On the constructive side, we can point to equity valuations. The two charts below show forward Price/Earnings for the Developed World Ex-US and for US equities. In both cases, we can see a sharp de-rating over the past few months. All else equal, that should represent a better entry point for investors.
In terms of earnings, we have seen some downgrades to earnings estimates, but so far they’ve been fairly muted. That might just be a question of time – and corporate profitability is still at risk – or maybe corporates are proving able to manage their way through slowing growth and high inflation.
To illustrate the point, let’s look at the chart for US profit margins. As we’ve noted before, corporate profitability is well above the long-term average, and it has begun to drift a bit lower recently – which is what you’d expect.

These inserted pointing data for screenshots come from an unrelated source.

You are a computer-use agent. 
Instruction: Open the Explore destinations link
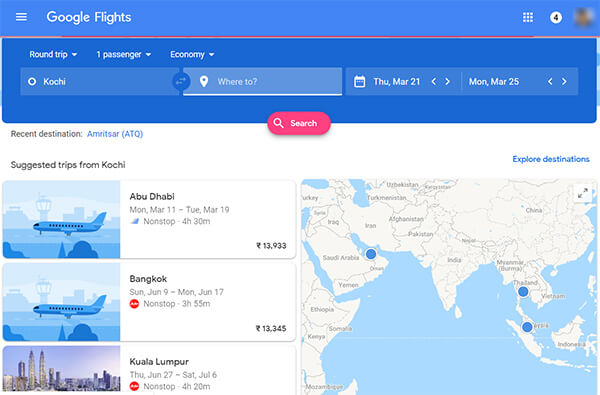point(551,159)
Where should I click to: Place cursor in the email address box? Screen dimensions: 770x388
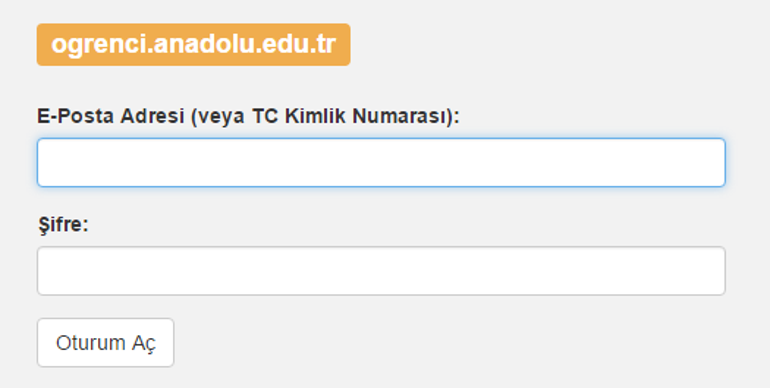(x=381, y=163)
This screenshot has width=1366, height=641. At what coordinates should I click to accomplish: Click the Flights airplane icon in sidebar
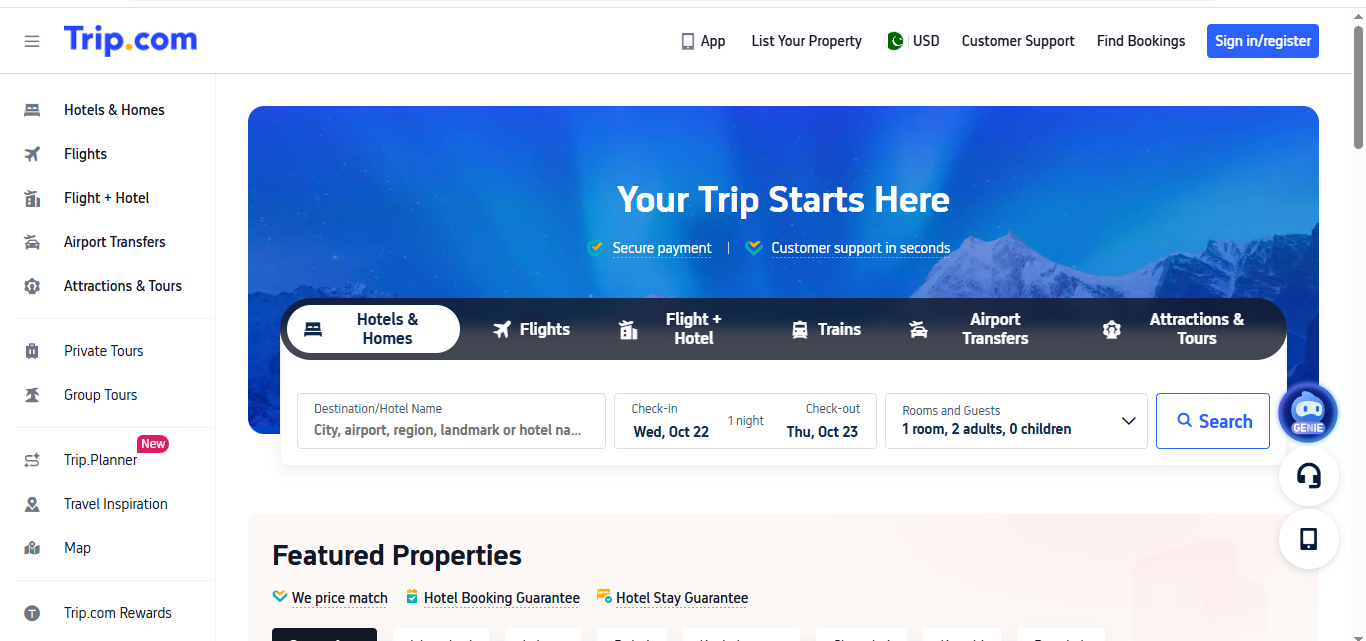[32, 154]
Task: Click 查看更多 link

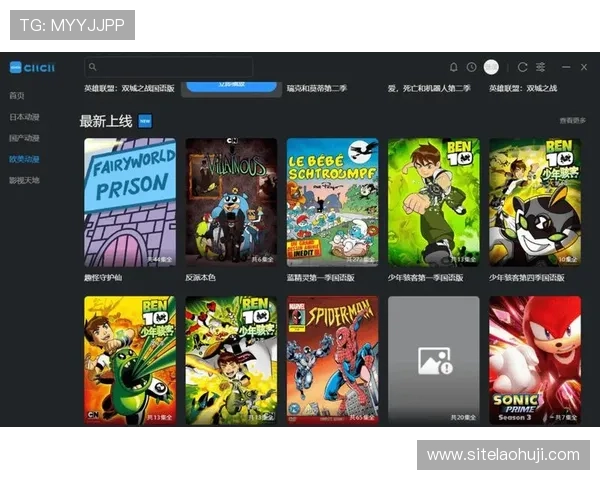Action: pos(572,121)
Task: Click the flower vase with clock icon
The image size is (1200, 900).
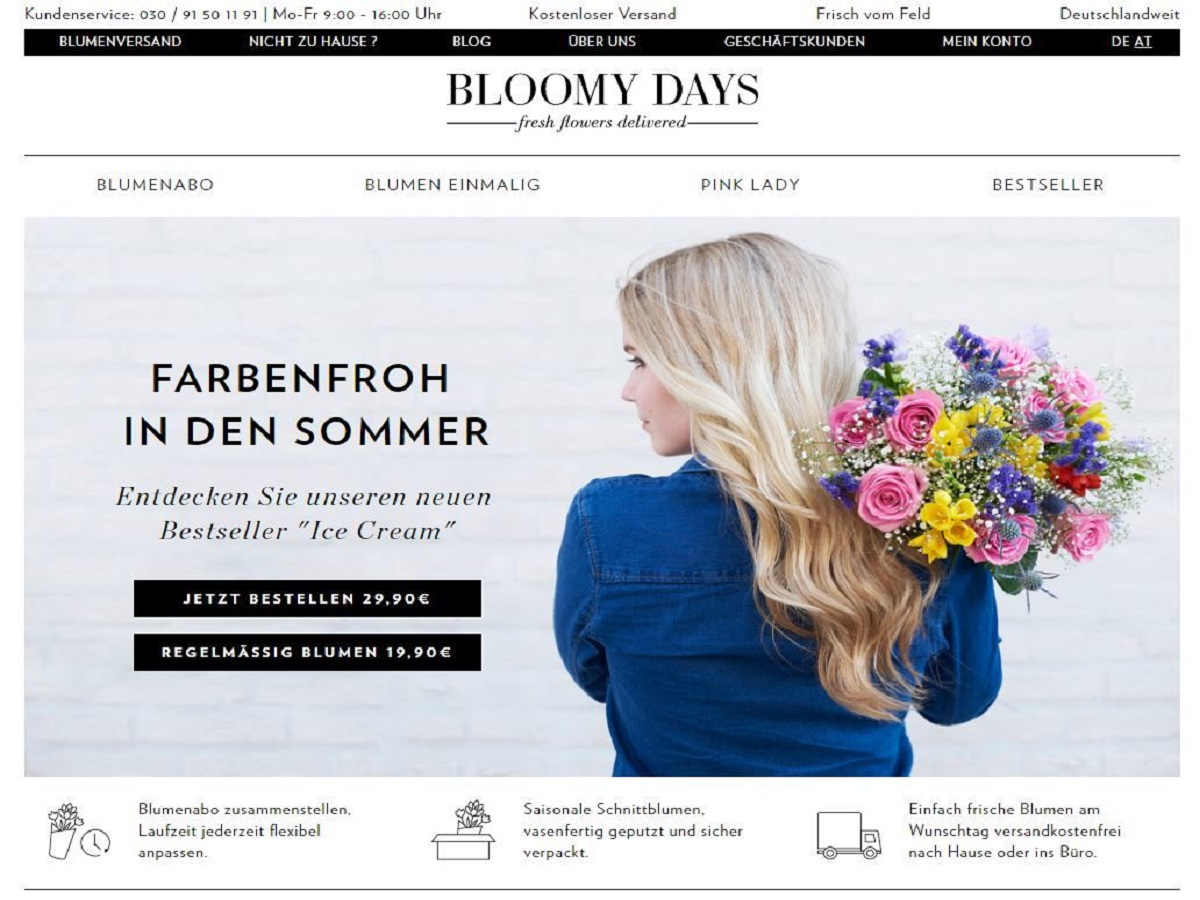Action: point(79,830)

How far it still has to fall is one of the key questions facing investors, we think.
What about policy? Part of the recent rally, we’d argue, has been driven by optimism that the Fed will not need to raise rates as much as had been feared. The chart below (from Bloomberg, via the Daily Shot) illustrates the point. It shows the market-implied trajectory for the US policy rate, compared to the forecasts of US Central Bankers (from June). The market today (or last week) expects a lower Fed Funds rate than Fed members.
That assessment partly reflects expectations about interest rates. While inflation is currently high, financial markets believe that it will come down. The chart below shows longer-term inflation forecasts – 5 years from now and (roughly speaking) 10 years from now. We can see that those expectations have drifted down from earlier in the year, but that they’re also quite volatile.
The other part is around growth in the US. The chart below shows two consecutive declining quarters – traditionally an indicator that the economy is in recession. Maybe it’s too early to call a recession – with a strong labour market and decent consumption. But the signals for slower growth are giving some cause for hope that the Fed will need to do less than previously expected.
Where does this get us? Investor sentiment is poor, valuations are below their long-term average, earnings have weakened but generally held up ok. That sounds like a decent combination – at least from a long-term perspective. Inevitably it’s not so straight-forward in the shorter-term. First, we still need to see inflation begin to normalise. There are some signs of improvement – for instance lower commodity prices and some improvements in the global supply chain – but the most recent inflation data, for instance in Germany, have come in ahead of expectations. Second, we still need to be comfortable that corporate earnings will hold up – that the resilience we’re seeing isn’t just a question of timing. And those questions remain unanswered for now.